Eppure, con la sola licenza di scuola media nel cassetto, finora è stato capace di mettere in rima 150 poesie, sia in italiano che in romanesco, oltre a sei racconti, l’ultimo dei quali un romanzo breve in corso d’opera e dal titolo provvisorio “L’inganno”.
L’unico registrato alla Siae è tratto dalla poesia “Il villaggio abbandonato” e racconta di Antonio, un ragazzo orfano che lascia Lina, la fidanzata incinta, per trasferirsi in città. Una volta fatta fortuna, sposa Roberta una donna molto più giovane di lui e quando lei morirà, lui torna nel villaggio natio oramai disabitato, alloggia in un convento ospite delle suore e incontrerà la sua ex fidanzata: scoprirà che Roberta era la figlia e impazzirà.
Una delle tante storie inventate da Lanciani, sposato, due figli e una nipotina, per anni a fare la spola tra il deposito di piazza Giuseppe Saragat a Tivoli e la stazione Tiburtina alla guida dei bus. Un autodidatta che si definisce “un sentimentale, appassionato di poesia anche se la sa scrivere poco” e che cita Pascoli per ribadire di voler essere “un granello dell’immensità”, snocciolando i versi di Ungaretti, Montale e Quasimodo, Leopardi e Carducci.
Come è iniziata la passione per la poesia?
“A 10 anni già scrivevo anche se sporadicamente, è cresciuta in età adulta: quando ero al capolinea del bus la buttavo giù e a casa la limavo”.
Come la spiega?
“E’ una passione che mi prende e di cui non posso fare a meno. Se mi arriva una parola in mente, la devo rendere poesia altrimenti mi resta un tarlo nella testa”.
La poesia e i romanzi come fuga dalla realtà o un modo per vivere meglio il quotidiano?
“Non si può sfuggire alla realtà, scrivo per gusto, per un bisogno istintuale senza ambire a nulla”.
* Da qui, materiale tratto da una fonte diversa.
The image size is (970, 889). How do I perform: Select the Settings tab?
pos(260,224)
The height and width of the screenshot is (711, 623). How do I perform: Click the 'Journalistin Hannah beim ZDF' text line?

Ha mai pensato a una vita da scrittore?
“No, anche perché ad essere sincero è un circolo chiuso: sono convinto che se in un concorso gareggiasse una poesia inedita di Leopardi non vincerebbe, perché il primo premio è già designato”.
Le sue letture.
“A 10 anni i fumetti, Tex, L’Intrepido, c’erano storie bellissime. A 30 anni, invece leggevo meno, Allan Poe, D’annunzio, i gialli Mondadori: non so se mi abbiano influenzato inconsciamente”.
Com’è stata la sua vita da conducente?
“Non certo tenera. Ho incontrato gente strana, ma anche tante brave persone, nessuna ha ispirato i miei racconti né le mie poesie. La poesia viene da sé, basta una sola parola”.
Un osservatore attento della realtà come lei che idea s’è fatto dei passeggeri? Saprebbe classificarli?
“I tiburtini sono calmi, al contrario dei sanpolesi, brava gente ma molto strana che s’inalbera subito. Quelli di Castel Madama sono indolenti mentre gli abitanti di Poli sono spacconi”.
Se dico Tivoli?
“E’ stata il mio punto di riferimento soprattutto da giovane, quando andavo a ballare all’Arena Italia o al cinema Giuseppetti o al Centrale. Oggi è diventata un centro caotico dove è impossibile pure trovare parcheggio”.
Il momento più bello?
“Coincide con quello più brutto: è la nascita del primo figlio. Durante il parto, infatti, mia moglie perse molto sangue e fu salvata per miracolo. Il medico se ne era andato a spasso di domenica, ma non credo che ci scriverò mai nulla su questa storia”.